__YOUR ASSIGNMENT__. Please repeat the listing below exactly, but do not include its pictures.

----------------

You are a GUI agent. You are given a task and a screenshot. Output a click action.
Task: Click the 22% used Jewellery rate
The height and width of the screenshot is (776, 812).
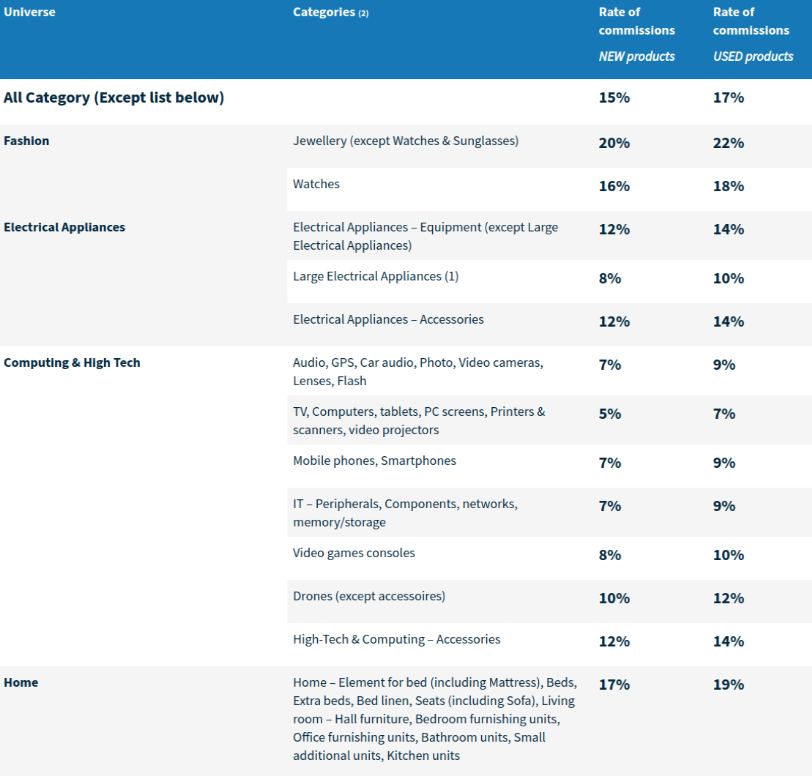728,143
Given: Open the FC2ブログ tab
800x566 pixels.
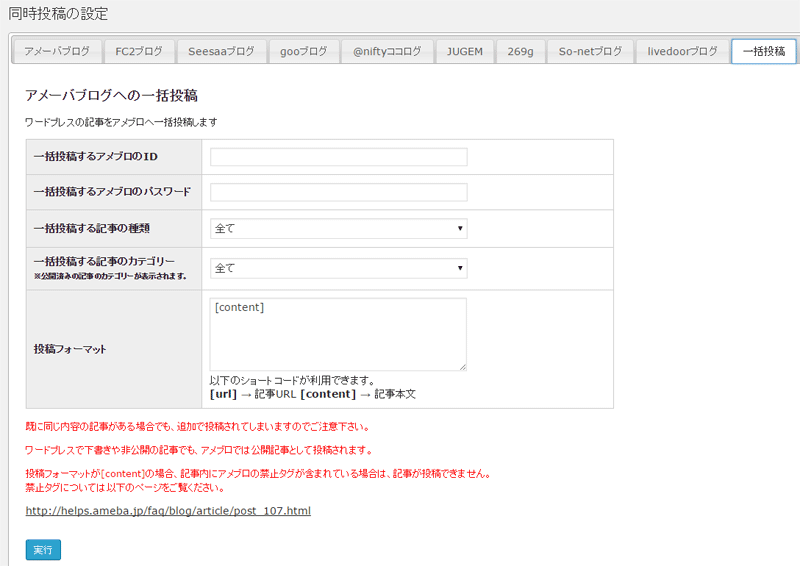Looking at the screenshot, I should [x=140, y=51].
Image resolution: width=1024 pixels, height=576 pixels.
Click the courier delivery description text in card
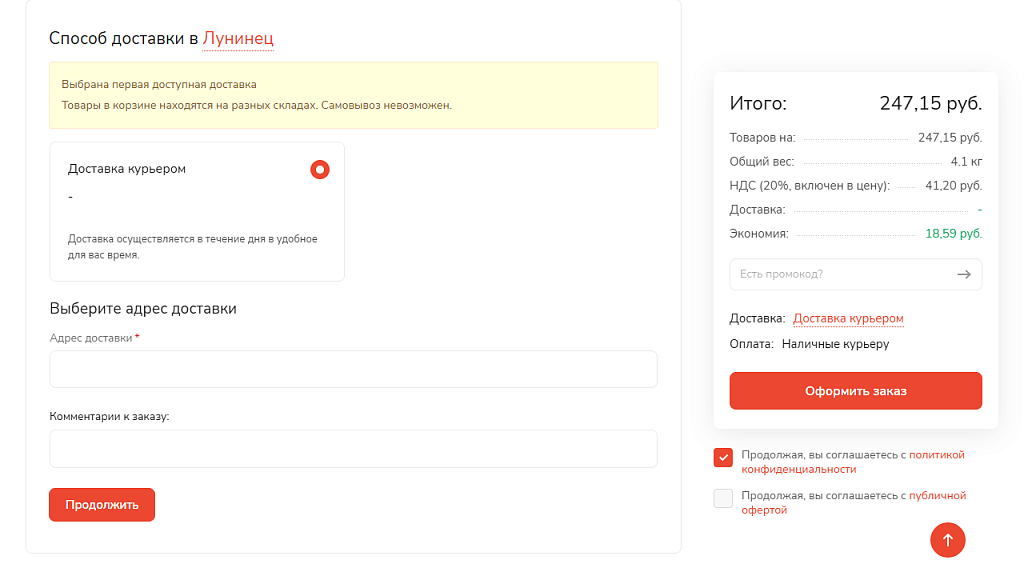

----------------

__REPLY__.
You are a GUI agent. You are given a task and a screenshot. Output a click action.
Task: Click the 22% used Jewellery rate
The height and width of the screenshot is (776, 812).
728,143
Given: Open the FC2ブログ tab
800x566 pixels.
Looking at the screenshot, I should [x=140, y=51].
Image resolution: width=1024 pixels, height=576 pixels.
Click the courier delivery description text in card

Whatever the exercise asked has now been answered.